What you should do:
If a line below contains the string "share", copy it out.

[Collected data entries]

..........

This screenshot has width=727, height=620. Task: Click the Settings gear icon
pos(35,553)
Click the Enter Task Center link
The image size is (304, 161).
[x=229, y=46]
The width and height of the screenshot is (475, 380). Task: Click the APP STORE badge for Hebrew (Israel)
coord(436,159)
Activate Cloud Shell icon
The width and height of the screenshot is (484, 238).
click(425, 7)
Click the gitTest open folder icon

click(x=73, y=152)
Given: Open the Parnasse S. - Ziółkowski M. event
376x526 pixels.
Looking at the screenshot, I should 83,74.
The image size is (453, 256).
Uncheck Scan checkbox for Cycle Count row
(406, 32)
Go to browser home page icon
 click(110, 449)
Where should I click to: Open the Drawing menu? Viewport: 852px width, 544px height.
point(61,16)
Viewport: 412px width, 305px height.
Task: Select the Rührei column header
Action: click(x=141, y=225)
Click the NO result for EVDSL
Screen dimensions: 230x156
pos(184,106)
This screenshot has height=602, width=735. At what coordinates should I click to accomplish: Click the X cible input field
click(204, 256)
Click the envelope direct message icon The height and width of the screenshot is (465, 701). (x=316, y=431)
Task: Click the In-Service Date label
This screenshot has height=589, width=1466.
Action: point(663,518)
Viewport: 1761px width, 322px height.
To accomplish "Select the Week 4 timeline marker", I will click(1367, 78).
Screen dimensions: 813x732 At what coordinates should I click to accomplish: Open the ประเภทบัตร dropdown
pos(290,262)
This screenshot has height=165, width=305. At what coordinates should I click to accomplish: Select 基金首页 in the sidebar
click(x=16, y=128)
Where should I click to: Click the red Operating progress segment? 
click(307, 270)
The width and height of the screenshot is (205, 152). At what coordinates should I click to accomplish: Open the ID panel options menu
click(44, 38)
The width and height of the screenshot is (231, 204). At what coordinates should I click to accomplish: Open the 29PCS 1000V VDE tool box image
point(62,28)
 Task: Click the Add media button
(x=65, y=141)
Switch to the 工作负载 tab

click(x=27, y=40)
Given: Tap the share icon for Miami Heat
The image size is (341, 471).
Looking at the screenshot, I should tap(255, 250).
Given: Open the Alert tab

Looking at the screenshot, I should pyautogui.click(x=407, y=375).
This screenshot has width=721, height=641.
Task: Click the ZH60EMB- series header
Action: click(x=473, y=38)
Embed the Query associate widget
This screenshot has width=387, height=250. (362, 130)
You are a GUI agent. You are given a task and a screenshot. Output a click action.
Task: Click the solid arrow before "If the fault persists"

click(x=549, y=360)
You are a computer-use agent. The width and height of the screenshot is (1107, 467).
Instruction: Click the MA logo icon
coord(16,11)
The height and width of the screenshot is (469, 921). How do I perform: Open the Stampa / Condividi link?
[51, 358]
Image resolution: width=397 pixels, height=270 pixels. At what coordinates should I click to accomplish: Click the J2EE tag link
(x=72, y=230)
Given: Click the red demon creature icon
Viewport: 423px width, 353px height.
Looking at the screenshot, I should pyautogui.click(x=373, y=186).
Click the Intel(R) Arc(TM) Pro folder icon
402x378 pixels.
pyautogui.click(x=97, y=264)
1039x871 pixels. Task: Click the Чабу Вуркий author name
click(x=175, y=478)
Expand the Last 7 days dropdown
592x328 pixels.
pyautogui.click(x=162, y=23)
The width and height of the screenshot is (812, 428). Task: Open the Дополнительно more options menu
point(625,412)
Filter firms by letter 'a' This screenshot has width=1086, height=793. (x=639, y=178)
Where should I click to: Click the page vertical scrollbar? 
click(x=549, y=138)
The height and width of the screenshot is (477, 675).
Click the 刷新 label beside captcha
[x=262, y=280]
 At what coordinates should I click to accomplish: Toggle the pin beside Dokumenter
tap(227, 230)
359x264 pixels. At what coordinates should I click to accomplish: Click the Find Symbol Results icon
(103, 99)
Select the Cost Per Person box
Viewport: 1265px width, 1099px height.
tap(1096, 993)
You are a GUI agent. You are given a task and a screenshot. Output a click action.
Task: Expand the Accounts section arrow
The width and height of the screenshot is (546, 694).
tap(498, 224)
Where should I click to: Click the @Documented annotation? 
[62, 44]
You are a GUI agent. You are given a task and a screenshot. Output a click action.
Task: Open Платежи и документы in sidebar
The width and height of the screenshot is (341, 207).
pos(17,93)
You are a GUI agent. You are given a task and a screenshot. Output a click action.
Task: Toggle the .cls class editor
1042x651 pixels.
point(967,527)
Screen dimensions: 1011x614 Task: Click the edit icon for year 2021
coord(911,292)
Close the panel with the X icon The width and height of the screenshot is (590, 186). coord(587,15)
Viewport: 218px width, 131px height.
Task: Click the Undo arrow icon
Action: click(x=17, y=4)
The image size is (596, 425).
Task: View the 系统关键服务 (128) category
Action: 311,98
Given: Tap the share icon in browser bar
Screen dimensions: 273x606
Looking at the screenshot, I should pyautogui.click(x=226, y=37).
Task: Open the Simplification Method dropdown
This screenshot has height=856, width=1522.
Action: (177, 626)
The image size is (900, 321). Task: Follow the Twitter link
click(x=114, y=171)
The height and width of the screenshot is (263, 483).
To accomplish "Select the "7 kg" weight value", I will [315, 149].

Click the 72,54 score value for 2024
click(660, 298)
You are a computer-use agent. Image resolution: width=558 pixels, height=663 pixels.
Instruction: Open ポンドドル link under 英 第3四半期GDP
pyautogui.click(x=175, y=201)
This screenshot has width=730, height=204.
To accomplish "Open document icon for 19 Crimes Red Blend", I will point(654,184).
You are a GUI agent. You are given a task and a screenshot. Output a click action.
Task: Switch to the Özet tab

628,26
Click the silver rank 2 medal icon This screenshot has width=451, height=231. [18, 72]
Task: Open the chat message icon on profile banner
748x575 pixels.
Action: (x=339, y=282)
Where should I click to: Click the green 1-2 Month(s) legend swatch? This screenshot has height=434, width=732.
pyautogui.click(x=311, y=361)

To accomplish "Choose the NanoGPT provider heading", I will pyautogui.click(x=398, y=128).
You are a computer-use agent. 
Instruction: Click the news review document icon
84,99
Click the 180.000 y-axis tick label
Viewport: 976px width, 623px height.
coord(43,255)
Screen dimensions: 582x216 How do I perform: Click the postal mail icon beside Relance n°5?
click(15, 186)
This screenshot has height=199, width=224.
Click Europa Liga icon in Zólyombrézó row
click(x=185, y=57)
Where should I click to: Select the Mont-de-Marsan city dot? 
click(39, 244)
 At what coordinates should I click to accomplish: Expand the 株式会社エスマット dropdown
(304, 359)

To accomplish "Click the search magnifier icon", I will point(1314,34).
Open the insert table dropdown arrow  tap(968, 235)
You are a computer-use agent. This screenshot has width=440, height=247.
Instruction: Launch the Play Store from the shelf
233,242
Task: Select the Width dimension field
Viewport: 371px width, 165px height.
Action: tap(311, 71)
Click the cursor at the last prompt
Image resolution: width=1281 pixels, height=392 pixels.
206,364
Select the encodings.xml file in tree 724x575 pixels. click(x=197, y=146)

..........

Task answer:
Given: Tap the share icon for Miami Heat
Given: Tap the share icon in browser bar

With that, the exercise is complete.